The pogroms of 1881–1884 and the May Laws of 1882 gave impetus to political activism among Russian Jews and mass emigration. More than two million Jews fled Russia between 1881 and 1920, the vast majority emigrating to the United States. The Tsarist government sporadically encouraged Jewish emigration. In 1882, members of Bilu and Hovevei Zion made what came to be known the First Aliyah to Palestine, then a part of the Ottoman Empire. Initially, these organizations were not official, and in order to attain a legally recognized framework, a Jewish organization had to be registered as a charity in various European countries and the United States that provided most of the funding.
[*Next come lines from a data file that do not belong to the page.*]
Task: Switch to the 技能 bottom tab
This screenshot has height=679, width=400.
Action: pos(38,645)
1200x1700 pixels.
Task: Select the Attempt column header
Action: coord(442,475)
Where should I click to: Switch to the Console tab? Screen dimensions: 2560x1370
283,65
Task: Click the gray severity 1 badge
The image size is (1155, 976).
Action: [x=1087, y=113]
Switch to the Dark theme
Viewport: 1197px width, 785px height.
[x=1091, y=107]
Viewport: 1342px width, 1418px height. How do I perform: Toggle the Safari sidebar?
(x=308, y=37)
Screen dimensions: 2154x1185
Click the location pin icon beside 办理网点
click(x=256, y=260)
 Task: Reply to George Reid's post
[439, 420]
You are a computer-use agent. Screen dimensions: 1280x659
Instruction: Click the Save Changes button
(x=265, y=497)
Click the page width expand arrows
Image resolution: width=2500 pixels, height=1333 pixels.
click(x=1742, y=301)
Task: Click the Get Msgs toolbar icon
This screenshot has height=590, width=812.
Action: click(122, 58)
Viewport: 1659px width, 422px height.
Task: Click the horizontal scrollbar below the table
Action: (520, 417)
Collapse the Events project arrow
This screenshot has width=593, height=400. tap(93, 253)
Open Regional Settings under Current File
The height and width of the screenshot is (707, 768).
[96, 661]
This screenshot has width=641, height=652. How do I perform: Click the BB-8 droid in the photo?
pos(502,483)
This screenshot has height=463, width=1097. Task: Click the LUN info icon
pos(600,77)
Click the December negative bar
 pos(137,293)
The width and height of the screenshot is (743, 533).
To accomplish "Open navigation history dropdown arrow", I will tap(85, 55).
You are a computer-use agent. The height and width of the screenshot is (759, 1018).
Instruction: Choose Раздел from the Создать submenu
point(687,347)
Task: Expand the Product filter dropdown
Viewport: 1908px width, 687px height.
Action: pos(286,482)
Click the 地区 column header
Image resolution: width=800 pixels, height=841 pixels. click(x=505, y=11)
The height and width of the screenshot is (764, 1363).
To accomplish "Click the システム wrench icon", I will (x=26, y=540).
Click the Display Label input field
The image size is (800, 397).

After arduous negotiations, the Russian government approved the establishment of the "Society for the Support of Jewish Farmers and Artisans in Syria and Palestine" early in 1890. It was based in Odessa (now in Ukraine), headed by Leon Pinsker, and dedicated to practical aspects of establishing Jewish agricultural settlements in the Palestine.

It helped to establish Rehovot and Hadera and rehabilitate Mishmar HaYarden in early 1890s.

Before the First Zionist Congress in 1897, the Odessa Committee counted over 4,000 members. When the Zionist Organization was founded (1897), most of the Hovevei Zion societies joined it. The Odessa Committee continued to function until it was closed in 1913.